While on the airport shuttle bus, he jumps on a conference call.

He stays on the conference call the whole time he’s on the shuttle bus. He gets off the bus, checks in, walks through security (puts the active phone call through the x-ray machine), boards the plane, sits in his seat, and stays on the conference call until the last very second when the flight attendant asks him to turn off his phone.

As he was putting his nearly dead iPhone into his carry-on bag, he realized that he’d left his Mac laptop computer on the airport shuttle bus.

The airplane door closes, plane starts pushing back from the gate. Ben is offline and his computer is now missing. For the next 6 hours he will be heading far, far away from his computer.

It contains the corporate sales forecast, all of his email, a number of confidential customer and corporate documents, and the product roadmap for the next two years.
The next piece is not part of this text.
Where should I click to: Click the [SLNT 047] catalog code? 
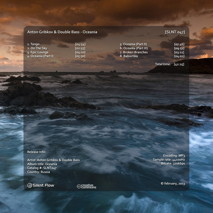[175, 32]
Fortunately, it has a username and password requirement (enforced by Centrify). In addition, Apple’s Filevault II is turned on, so the disk is encrypted.

Ben remembers what to do in this case. He’s glad he was paying attention during the employee training.
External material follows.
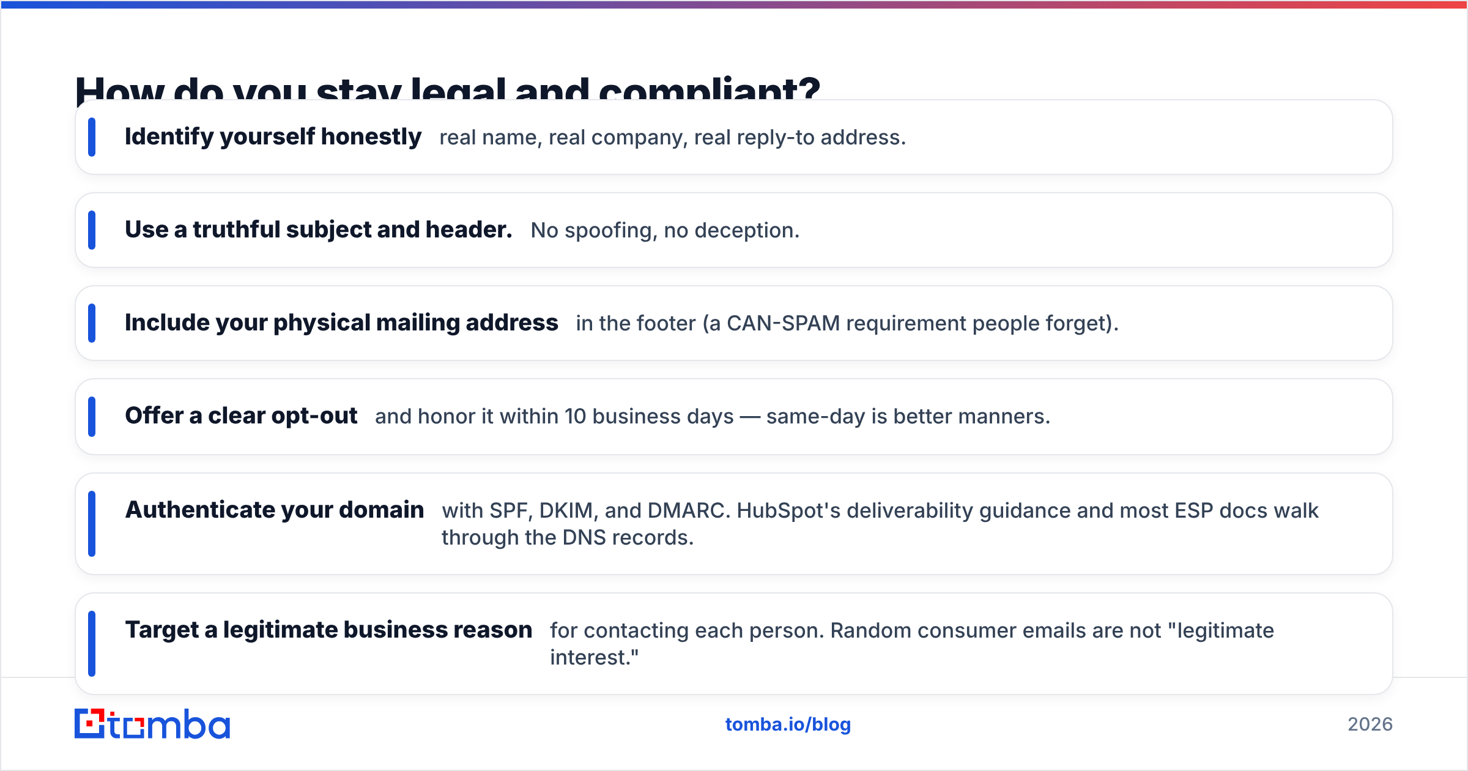
Task: Click the 2026 year label
Action: coord(1370,724)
When the plane gets to 10,000 feet and the on-board WiFi is activated, Ben uses his nearly dead iPhone to connect to the WiFi (he pays the $19 airplane fee), and manages to send a message off to his IT helpdesk. (He’s gonna put the WIFI charge on his expense report.)
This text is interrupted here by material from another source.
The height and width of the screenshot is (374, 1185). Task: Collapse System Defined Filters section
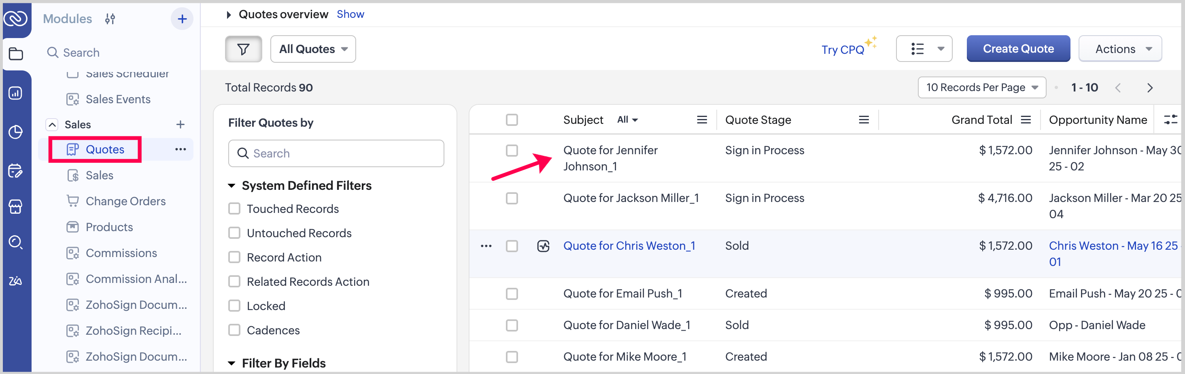232,186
“Hi, I’ve left my Mac laptop behind, can you please lock it remotely.”

45 seconds later, the IT helpdesk person opens the trouble ticket, reads the request, and calmly opens the Centrify Identity Service portal.

He goes to the “Devices” menu, and enters the search string for Ben’s name and see’s his Mac listed in the Portal.

He selects it and then chooses “Lock Device” from the “Actions” menu.

Screen Shot 2015-06-15 at 11.31.38 AM

He is prompted for a random six character passcode which will be used to lock the Mac.

Mac lock screen

This activates Apple’s Lost Mode and will immediately lock the machine when it comes online on any network.

Anyone accessing the device will immediately be prompted for the six character passcode. The Mac can not be accessed without this code.

System Lock screenshot

After locking the Mac, the IT Helpdesk person gets up from his desk and goes to the locked room where IT keeps the spare computers. He goes over to the secret Whiteboard Wall of Shame where they keep the list of employees who cause the most problems for IT. (Yes, IT helpdesks have this list.)

Next to Ben’s name he adds another checkmark. Ben is the undisputed company leader in lost equipment, password resets and broken phones.

Centrify Identity Service provides capabilities to remotely manage, lock and wipe mobile devices such as iPhones and Android phones, in addition to the Macintosh computer that Ben lost. Device policies are managed by Active Directory using Group Policy, which we have extended for Mobile Device Management.

Ben could have locked the Mac remotely himself if his battery hadn’t died. Each user has a portal page showing their registered devices under the Centrify Identity Services portal.  The beauty of this system is that IT admins and the users themselves both have the ability to control and manage their devics.

When Ben returns to the office, IT gives him his old laptop with the cracked screen and the sticky keyboard. He had to use it for two weeks until his current laptop is located and shipped back to the office by the bus company.